TASK DESCRIPTION | Output exactly the lines from the one with "The height and width of the screenshot is (1324, 896)." to the close of the records below, first and last included.

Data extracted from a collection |
----
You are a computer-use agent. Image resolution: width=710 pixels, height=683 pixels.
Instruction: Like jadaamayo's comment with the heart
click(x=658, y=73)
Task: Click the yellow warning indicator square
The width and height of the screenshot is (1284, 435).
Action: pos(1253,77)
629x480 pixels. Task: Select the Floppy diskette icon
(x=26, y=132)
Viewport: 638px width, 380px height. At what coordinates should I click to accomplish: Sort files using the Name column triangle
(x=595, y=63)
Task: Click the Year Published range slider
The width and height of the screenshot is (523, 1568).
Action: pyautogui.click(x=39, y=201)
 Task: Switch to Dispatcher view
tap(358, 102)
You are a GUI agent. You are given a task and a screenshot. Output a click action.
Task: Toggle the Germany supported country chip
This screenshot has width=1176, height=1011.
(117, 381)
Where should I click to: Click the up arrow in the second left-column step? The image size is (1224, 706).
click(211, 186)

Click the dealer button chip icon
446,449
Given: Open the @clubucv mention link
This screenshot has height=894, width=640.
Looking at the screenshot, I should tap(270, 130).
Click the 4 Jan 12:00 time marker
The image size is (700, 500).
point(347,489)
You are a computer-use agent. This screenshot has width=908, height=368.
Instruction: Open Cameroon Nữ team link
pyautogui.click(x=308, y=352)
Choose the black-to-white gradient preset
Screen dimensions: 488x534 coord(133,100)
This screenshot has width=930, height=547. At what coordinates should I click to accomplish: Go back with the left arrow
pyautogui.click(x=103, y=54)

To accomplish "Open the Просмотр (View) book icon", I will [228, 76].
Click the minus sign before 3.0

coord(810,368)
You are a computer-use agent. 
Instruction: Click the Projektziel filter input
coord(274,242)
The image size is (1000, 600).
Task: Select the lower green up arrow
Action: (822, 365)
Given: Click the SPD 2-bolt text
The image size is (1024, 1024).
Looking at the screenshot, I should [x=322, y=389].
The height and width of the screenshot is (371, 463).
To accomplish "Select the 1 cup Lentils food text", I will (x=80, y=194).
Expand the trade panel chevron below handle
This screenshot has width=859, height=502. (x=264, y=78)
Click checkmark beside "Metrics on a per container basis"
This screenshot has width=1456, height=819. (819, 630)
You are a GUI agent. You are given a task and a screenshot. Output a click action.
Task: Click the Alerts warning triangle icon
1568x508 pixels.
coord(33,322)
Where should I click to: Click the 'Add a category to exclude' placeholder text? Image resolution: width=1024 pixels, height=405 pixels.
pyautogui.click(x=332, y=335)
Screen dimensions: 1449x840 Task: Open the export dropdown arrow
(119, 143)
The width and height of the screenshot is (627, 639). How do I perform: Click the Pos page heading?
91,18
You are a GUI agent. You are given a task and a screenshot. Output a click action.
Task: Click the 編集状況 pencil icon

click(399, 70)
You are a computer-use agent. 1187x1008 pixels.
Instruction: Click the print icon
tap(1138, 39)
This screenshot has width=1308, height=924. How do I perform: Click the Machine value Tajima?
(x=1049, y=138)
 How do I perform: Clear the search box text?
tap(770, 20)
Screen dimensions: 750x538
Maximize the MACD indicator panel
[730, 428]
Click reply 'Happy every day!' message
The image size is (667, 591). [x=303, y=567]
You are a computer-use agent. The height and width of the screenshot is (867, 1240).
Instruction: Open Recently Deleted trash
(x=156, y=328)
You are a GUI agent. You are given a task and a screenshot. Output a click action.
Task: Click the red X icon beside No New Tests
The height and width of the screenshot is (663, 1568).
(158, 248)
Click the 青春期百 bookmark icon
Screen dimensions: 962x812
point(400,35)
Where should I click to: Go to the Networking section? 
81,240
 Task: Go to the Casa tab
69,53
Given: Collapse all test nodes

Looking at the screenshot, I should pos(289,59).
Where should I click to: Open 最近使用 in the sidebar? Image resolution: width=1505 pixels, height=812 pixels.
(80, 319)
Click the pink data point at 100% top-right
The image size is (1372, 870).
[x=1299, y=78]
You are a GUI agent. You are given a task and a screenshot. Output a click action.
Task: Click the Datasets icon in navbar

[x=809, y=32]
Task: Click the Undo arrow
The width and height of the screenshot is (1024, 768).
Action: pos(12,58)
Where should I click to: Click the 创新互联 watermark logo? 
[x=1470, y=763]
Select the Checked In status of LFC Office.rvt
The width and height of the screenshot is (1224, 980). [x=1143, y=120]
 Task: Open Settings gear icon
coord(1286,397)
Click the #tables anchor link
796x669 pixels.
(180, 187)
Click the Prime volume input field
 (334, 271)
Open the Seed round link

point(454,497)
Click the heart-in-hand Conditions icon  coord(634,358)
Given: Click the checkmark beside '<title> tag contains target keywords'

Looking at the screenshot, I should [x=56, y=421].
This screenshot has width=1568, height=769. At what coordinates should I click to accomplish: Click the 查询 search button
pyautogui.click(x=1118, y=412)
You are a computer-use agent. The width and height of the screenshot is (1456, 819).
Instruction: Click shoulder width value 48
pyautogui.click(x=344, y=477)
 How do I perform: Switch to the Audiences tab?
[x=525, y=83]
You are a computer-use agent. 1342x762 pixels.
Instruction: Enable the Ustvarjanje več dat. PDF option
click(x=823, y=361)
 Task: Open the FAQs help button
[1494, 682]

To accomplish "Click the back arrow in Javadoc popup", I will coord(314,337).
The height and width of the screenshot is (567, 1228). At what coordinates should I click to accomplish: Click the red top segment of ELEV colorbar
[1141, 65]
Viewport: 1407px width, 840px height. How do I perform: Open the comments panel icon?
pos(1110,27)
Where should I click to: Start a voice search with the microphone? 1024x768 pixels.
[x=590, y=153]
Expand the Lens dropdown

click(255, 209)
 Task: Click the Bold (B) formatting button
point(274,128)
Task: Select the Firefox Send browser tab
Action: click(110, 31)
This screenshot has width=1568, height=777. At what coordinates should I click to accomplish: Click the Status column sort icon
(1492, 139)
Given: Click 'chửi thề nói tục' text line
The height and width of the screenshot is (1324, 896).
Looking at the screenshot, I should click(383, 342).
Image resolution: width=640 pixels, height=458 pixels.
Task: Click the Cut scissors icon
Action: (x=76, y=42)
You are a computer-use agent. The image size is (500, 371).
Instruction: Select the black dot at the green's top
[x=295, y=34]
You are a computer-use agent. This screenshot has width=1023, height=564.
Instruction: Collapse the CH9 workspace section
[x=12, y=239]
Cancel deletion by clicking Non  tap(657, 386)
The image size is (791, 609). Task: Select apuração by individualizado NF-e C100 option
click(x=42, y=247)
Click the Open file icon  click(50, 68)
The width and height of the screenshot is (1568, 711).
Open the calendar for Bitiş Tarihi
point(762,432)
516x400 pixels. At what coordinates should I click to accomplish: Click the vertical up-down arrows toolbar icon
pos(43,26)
----
RESULT OF THE EXERCISE |
The height and width of the screenshot is (1324, 896).
Looking at the screenshot, I should click(383, 342).
Image resolution: width=640 pixels, height=458 pixels.
Task: Click the Cut scissors icon
Action: (x=76, y=42)
You are a computer-use agent. The image size is (500, 371).
Instruction: Select the black dot at the green's top
[x=295, y=34]
You are a computer-use agent. This screenshot has width=1023, height=564.
Instruction: Collapse the CH9 workspace section
[x=12, y=239]
Cancel deletion by clicking Non  tap(657, 386)
The image size is (791, 609). Task: Select apuração by individualizado NF-e C100 option
click(x=42, y=247)
Click the Open file icon  click(50, 68)
The width and height of the screenshot is (1568, 711).
Open the calendar for Bitiş Tarihi
point(762,432)
516x400 pixels. At what coordinates should I click to accomplish: Click the vertical up-down arrows toolbar icon
pos(43,26)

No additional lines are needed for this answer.